In industry, the AI ​​battle is not what you think

While the tech giants are engaged in a frantic race for general AI models, another, quieter revolution is taking place in the heart of factories. It has the same very concrete face everywhere: systems capable of drawing on tens of thousands of technical documents to offer teams a reliable response in a few seconds. This revolution does not relate to the raw power of algorithms, but to an intangible asset that is difficult to replicate: the wealth of business data and knowledge, patiently accumulated over decades. For industrial leaders, the challenge is now to step back from the media mirage born with the general public arrival of generative AI at the end of 2022. Behind the generic acronym “AI” hide technologies with radically different maturities, which it would be risky to confuse when investing. Because in the industry, artificial intelligence is nothing new: the current disruption is not a birth, but the acceleration of a digital continuum in which the sector has been navigating for more than twenty years. To make the right decision, you need a compass.

The first two cardinal points of this compass are already firmly anchored at the heart of products and production lines. These families are not watertight, they are often combined in the same system, but distinguishing them helps you decide. First there are deterministic systems, based on physical laws and explicit rules. Strictly speaking, they are more automatic than AI, but they form the foundation on which everything else is based. They are the ones who control the regulation of processes in real time, welding, machining, injection, process chemistry, by instantly adjusting the parameters to guarantee product quality, regardless of the operator. Then comes supervised learning, a performance lever as powerful as it is discreet, which drives predictive maintenance and machine vision. Its strength lies in a statistically measured and validated margin of error. It is used to detect anomalies in production and use feedback from after-sales service in order to anticipate recurring defects.
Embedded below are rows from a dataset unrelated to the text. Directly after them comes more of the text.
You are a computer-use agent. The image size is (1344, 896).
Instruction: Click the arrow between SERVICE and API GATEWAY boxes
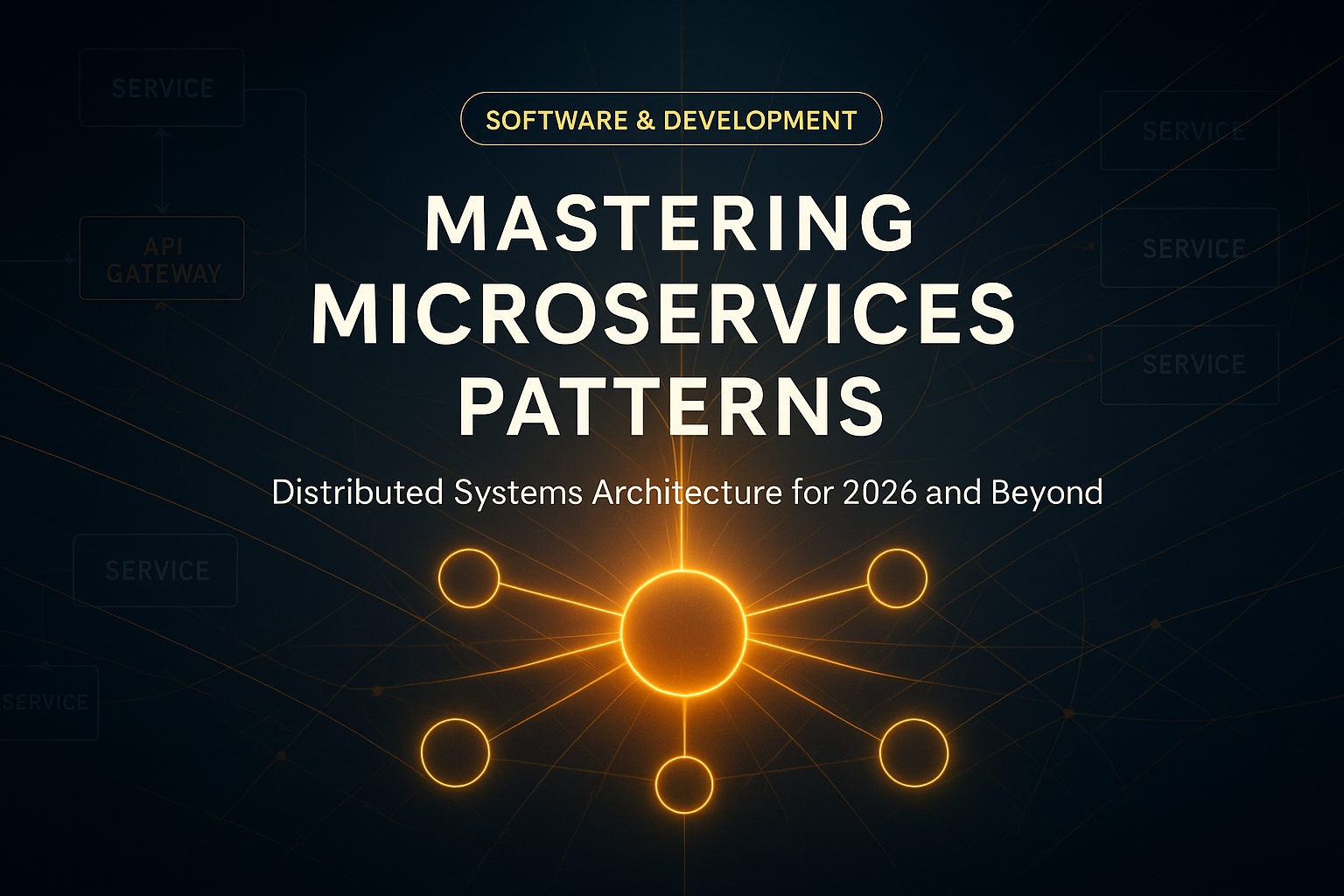(x=162, y=172)
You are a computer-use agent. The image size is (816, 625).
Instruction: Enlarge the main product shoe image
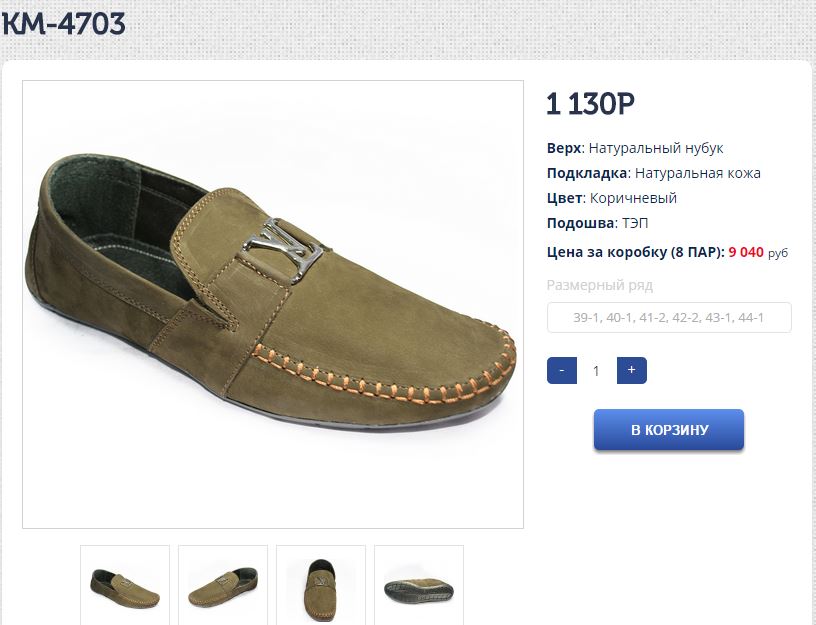[x=273, y=304]
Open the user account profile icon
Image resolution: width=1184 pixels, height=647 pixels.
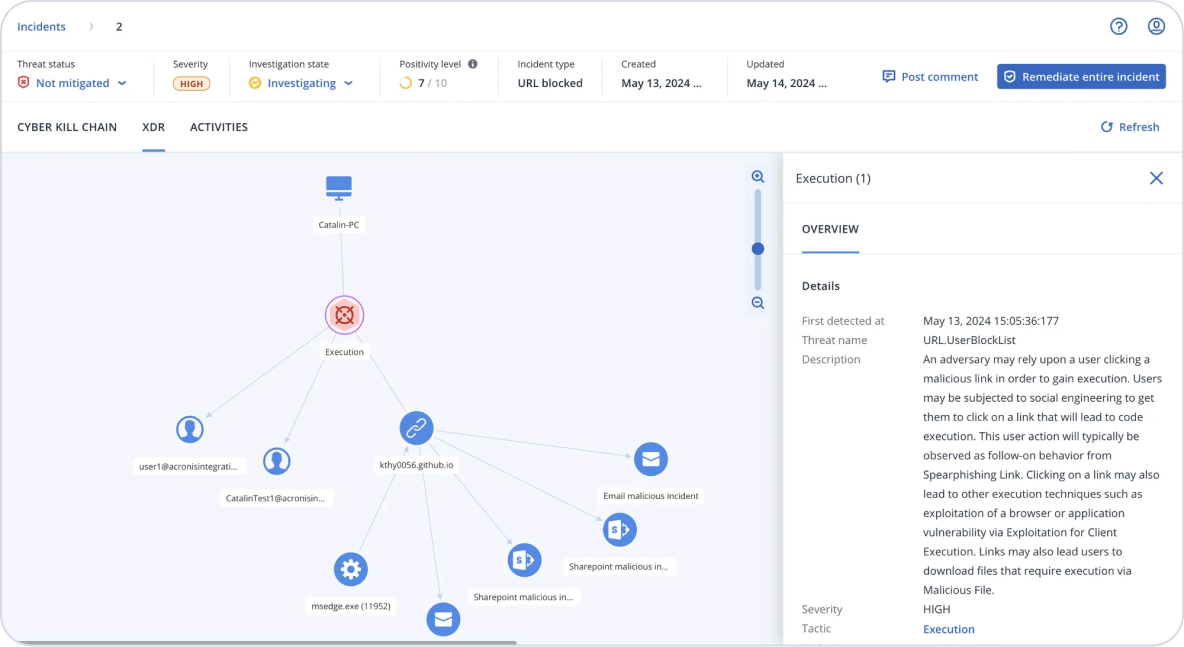click(1156, 26)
The third family of this compass, generative AI, is the most visible but also the youngest. Its very nature requires caution: these models do not calculate a truth, they explore a plausibility. Although they prove to be excellent synthesizers, they tend to invent as soon as information is lacking. Today, generative AI remains, in most cases, too unstable to be placed at the heart of critical real-time decision loops. Its rightful place is still on the periphery, in the interface and orchestration. This is where the fourth approach comes into play, arguably the most promising for the industry: hybrid and agentic systems. More than a distinct technological family, it is an architecture that puts the generative at the service of the rest: generative AI does not play the role of brain, but of conductor. It guides the user and connects deterministic tools, calculators or databases, which carry out the background work. This is precisely the principle of the RAG systems which are deployed in factories today.

This project reveals where the true value lies. It does not lie in the choice of this or that fashionable model, but in the work behind the scenes: increasing its products, documenting its processes, adapting its information flows, converting historical data into a corpus structured and intelligible by the AIs of today and tomorrow. This is the real challenge. For an industrial manager, the decision now comes down to three questions: which AI to mobilize: deterministic, supervised, generative or hybrid? For what use, critical or peripheral? And where in the value chain?

No one knows which approach will dominate in ten years, and this is precisely why it would be unwise to bet everything on the current state of the art. The only certainty is that all, without exception, will need to be fed by documented and structured business data. It is this base, and not this or that model, which will decide the winners. The industrialist who invests today in his heritage of knowledge is not making a bet on a technology: he is preparing a ground that all generations of AI, present and future, will come to cultivate.